Re: [collections] and what about 'identity'?

Posted by Dawid Weiss <da...@gmail.com>.
> What's the use case for needing to vary the hash function? It's one of
> those things where I assume there are incorrect ways to do it, and
> correct ways, and among the correct ways fairly clear arguments about
> which function will be better -- i.e. the object should provide the
> best function.

Unfortunately this is not true -- just recently I've hit a use case
where the keys stored were Long values and their distribution had a
very low variance in the lower bits. HPPC implemented open hashing
using 2^n arrays and hashes were modulo bitmask... this caused really,
really long conflict chains for values that were actually very
different.

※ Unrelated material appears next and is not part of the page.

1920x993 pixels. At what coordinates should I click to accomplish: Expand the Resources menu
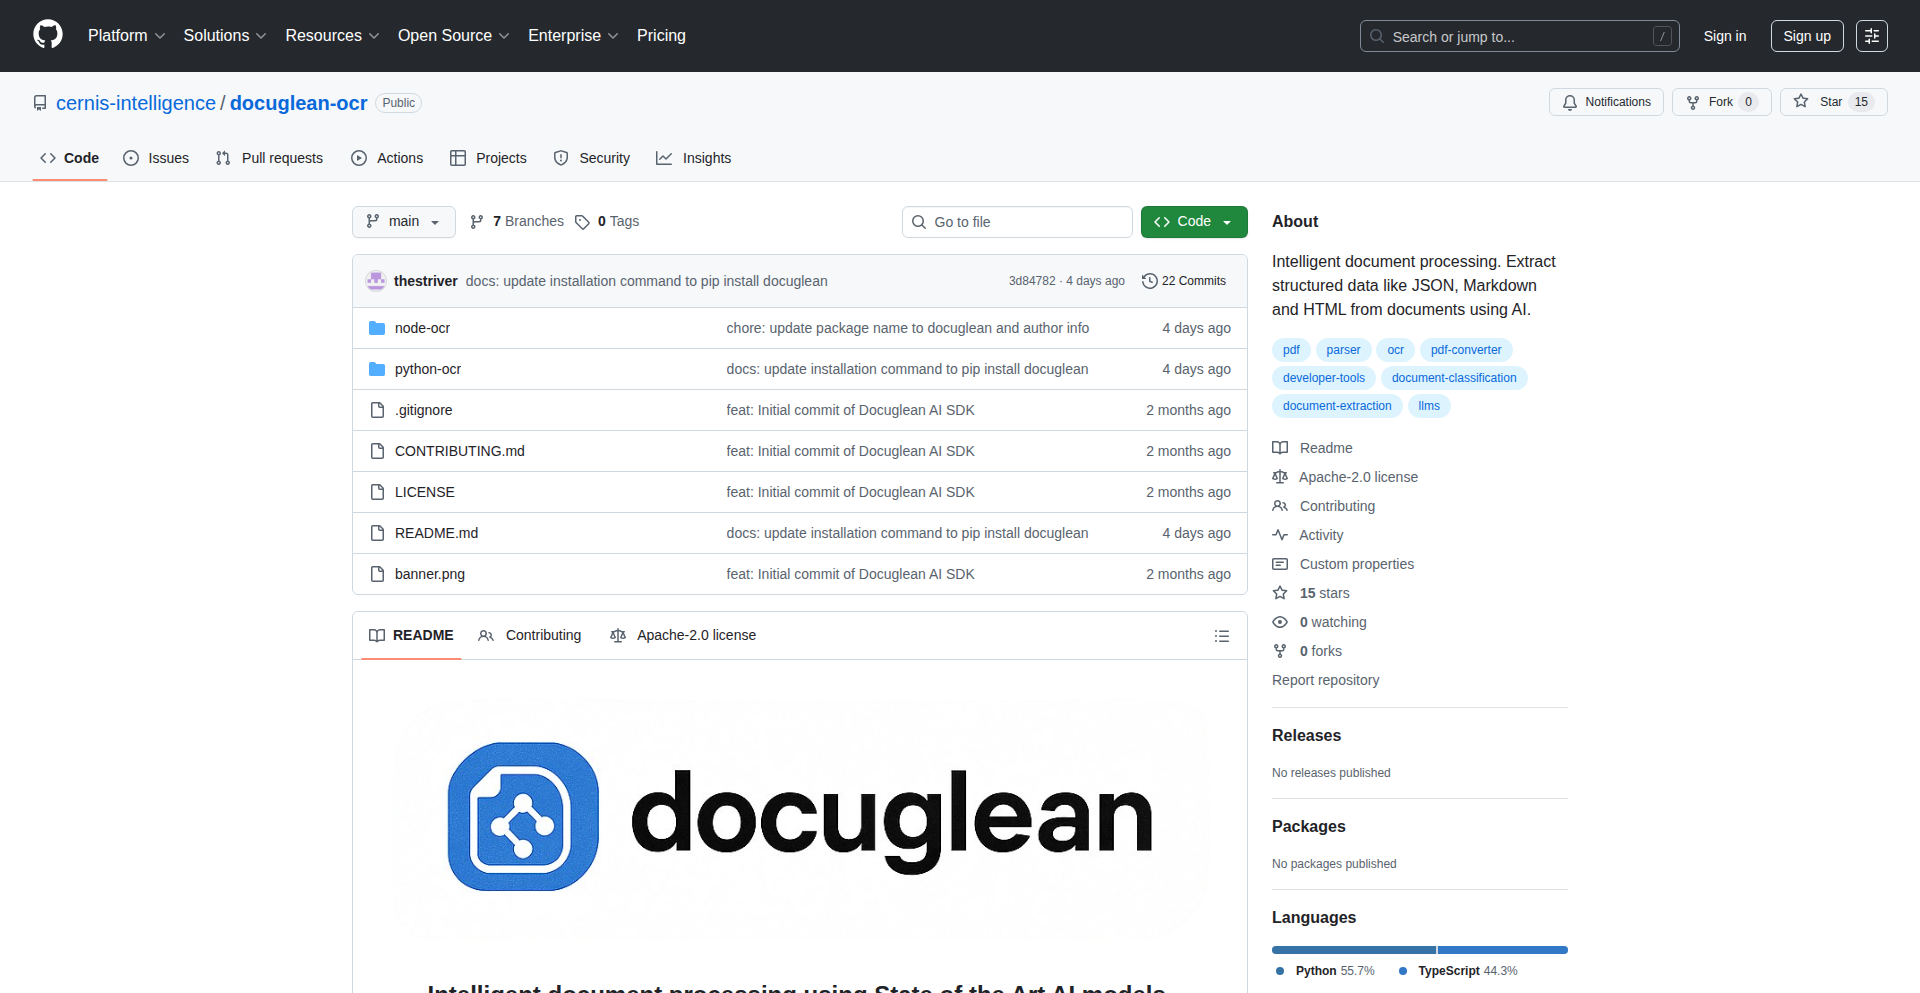[331, 35]
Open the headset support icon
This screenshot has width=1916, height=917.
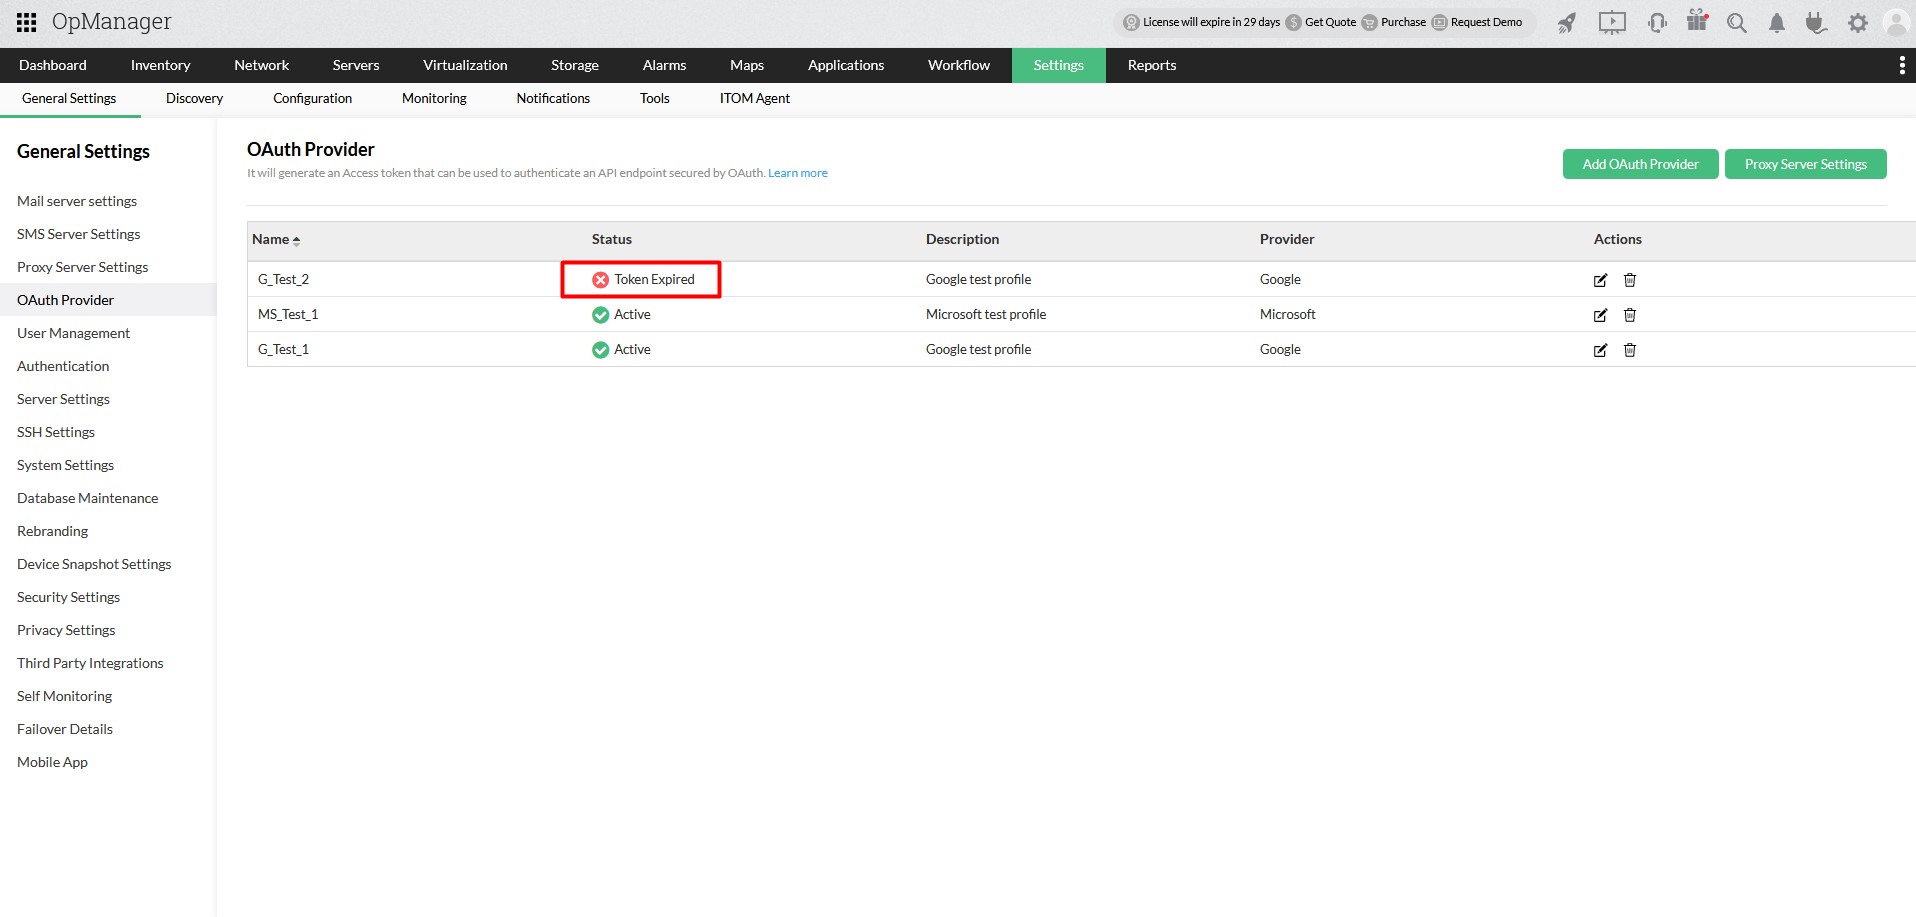[x=1657, y=22]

I looked at how JDK's HashMap solves this problem -- they
do a simple rehashing scheme internally (so it's object hash and then
remixing hash in a cascade). I've finally decided to allow external
hash functions AND changed the _default_ hash function used for
"remixing" to be murmur hash. Performance benchmarks show this yields
virtually no degradation in execution time (the CPUs seem to spend
most of their time waiting on cache misses anyway, so internal
rehashing is not an issue).

I must also apologize for a bit of inactivity with HPPC... Like I
said, we have released it internally on our "labs" Web site here:

http://labs.carrotsearch.com/hppc.html

It doesn't mean we turn our backs on contributing HPPC to Mahout --
the opposite, we would love to do it. But contrary to what I
originally thought (to push HPPC to Mahout as soon as possible) I kind
of grew reluctant because so many things are missing (equals/hashcode,
java collections adapters) or can be improved (documentation, faster
iterators).

So... I'm still going to experiment with HPPC in our labs, especially
API-wise, release one or two versions in between and then kindly ask
you to peek at the final (?) result and consider moving the code under
Mahout umbrella. Sounds good?

Dawid

Re: [collections] and what about 'identity'?

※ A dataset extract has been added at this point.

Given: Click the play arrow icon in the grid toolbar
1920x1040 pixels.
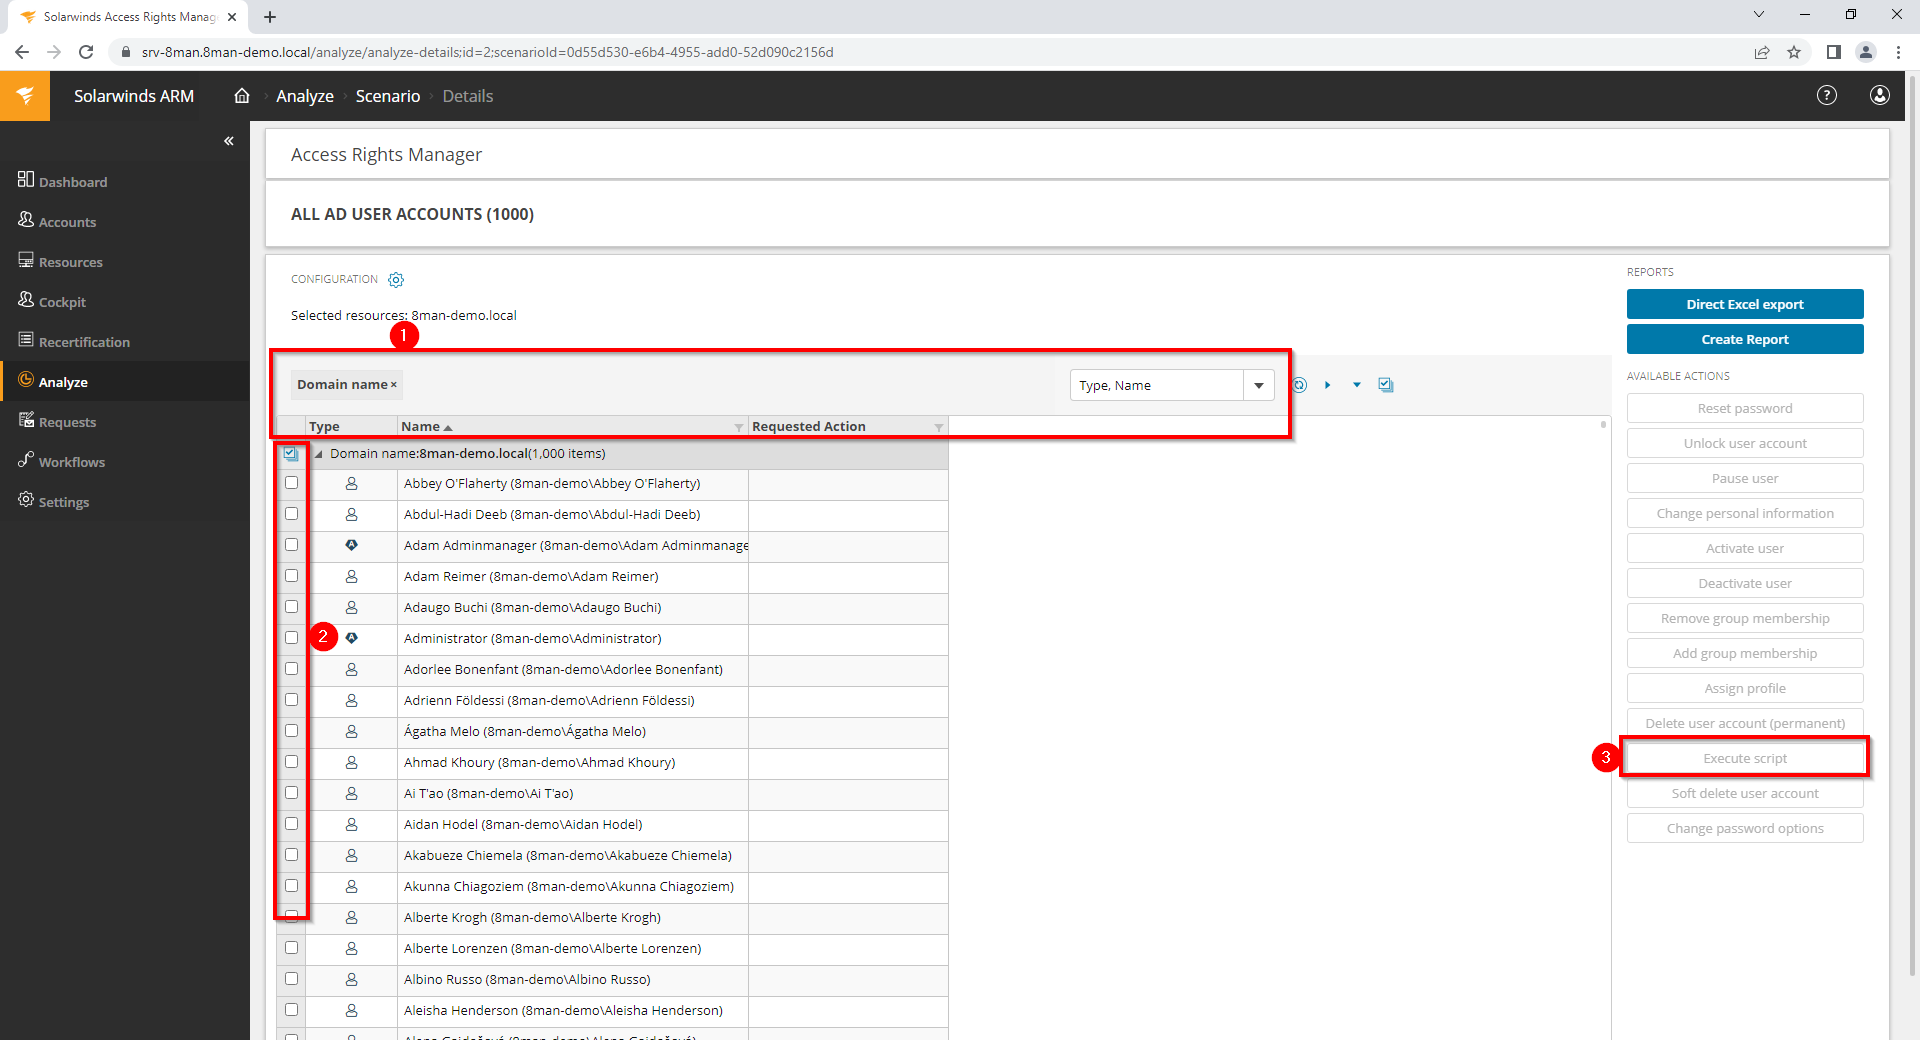Looking at the screenshot, I should (1328, 385).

Posted by Benson Margulies <bi...@gmail.com>.
On Fri, Apr 2, 2010 at 7:01 AM, Sean Owen <sr...@gmail.com> wrote:

> What's the use case for needing to vary the hash function? It's one of
> those things where I assume there are incorrect ways to do it, and
> correct ways, and among the correct ways fairly clear arguments about
> which function will be better -- i.e. the object should provide the
> best function.
>
> I don't think subclassing or wrapping is a big deal in the rare case
> you need this. But perhaps I am missing the use case.
>

I'm not the inventor of the strategy pattern here so I'm not a hard
advocate. What seemed relevant to me was how irritating it would be to have
to resubclass OpenObjectXXXHashTable<T> for each of the XXX primitives if
you needed more than one.

Re: [collections] and what about 'identity'?

Posted by Sean Owen <sr...@gmail.com>.
What's the use case for needing to vary the hash function? It's one of
those things where I assume there are incorrect ways to do it, and
correct ways, and among the correct ways fairly clear arguments about
which function will be better -- i.e. the object should provide the
best function.

I don't think subclassing or wrapping is a big deal in the rare case
you need this. But perhaps I am missing the use case.